Dr. Philipp Wackerbeck, Dr. Utz Helmuth, Dr. Bernhard Skritek, Dr. Andreas Putz
October 6, 2017
Almost a decade has passed since the financial crisis, yet European banks continue to struggle to return to economic health. Greater efficiency and profitability remain a challenge, while at the same time banks are under pressure to invest in new digital technologies. Those looking to rationalize their value chains and “modularize” their operations should use an approach we call Fit for Growth*, which involves reducing or eliminating the less strategic aspects of their operations and investing the savings in capabilities that directly promote growth.
Outsourcing remains key to this effort — but the outsourcing options now available go far beyond simply sending IT operations to India. Activities as complex as procurement, analytics, trading, marketing, and several finance functions can now be outsourced profitably and with confidence, often to “nearshore” locations in Central and Eastern Europe. The larger banks are also actively setting up subsidiary technology, trading, and other operations throughout Western Europe to take advantage of proximity and local talent.

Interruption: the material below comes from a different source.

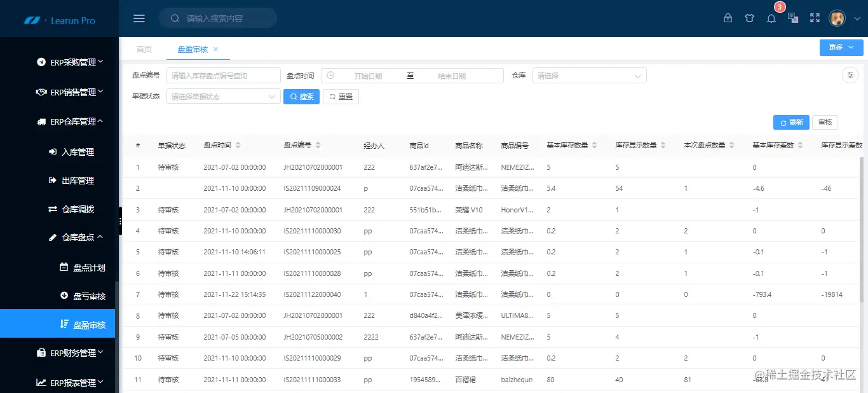Open the notification bell with badge 3

pyautogui.click(x=771, y=18)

Any decision to outsource, however, must be subjected to a careful analysis, including a detailed business case. The financial implications of any outsourcing strategy are complex: Maintaining dual activities while the project is set up, funding a governance function to manage operations, and paying taxes and covering other expenses — all while maintaining mandatory profit levels — can add up, offsetting any gains.
If the process is done right, however, the rewards should outweigh the risks. And every bank should take advantage of outsourcing’s potential for creating a more focused, streamlined organization and for reinvesting the money saved in new, growth-promoting digital capabilities.
* Fit for Growth is a registered service mark of PwC Strategy& LLC in the United States.
Banks throughout Europe are seeking innovative ways to improve earnings and boost growth. High on their list should be a concerted effort to rethink and streamline their business models, focusing on strengthening the capabilities that define their strategic identity. Key to this effort is optimization of the costs involved in carrying out the many activities that don’t directly contribute to generating customer value. That’s where the new outsourcing comes in. New digital technologies, together with more advanced new service centers, offer a real opportunity to redefine which activities need to be kept in-house and which don’t. Is it time for your bank to go modular?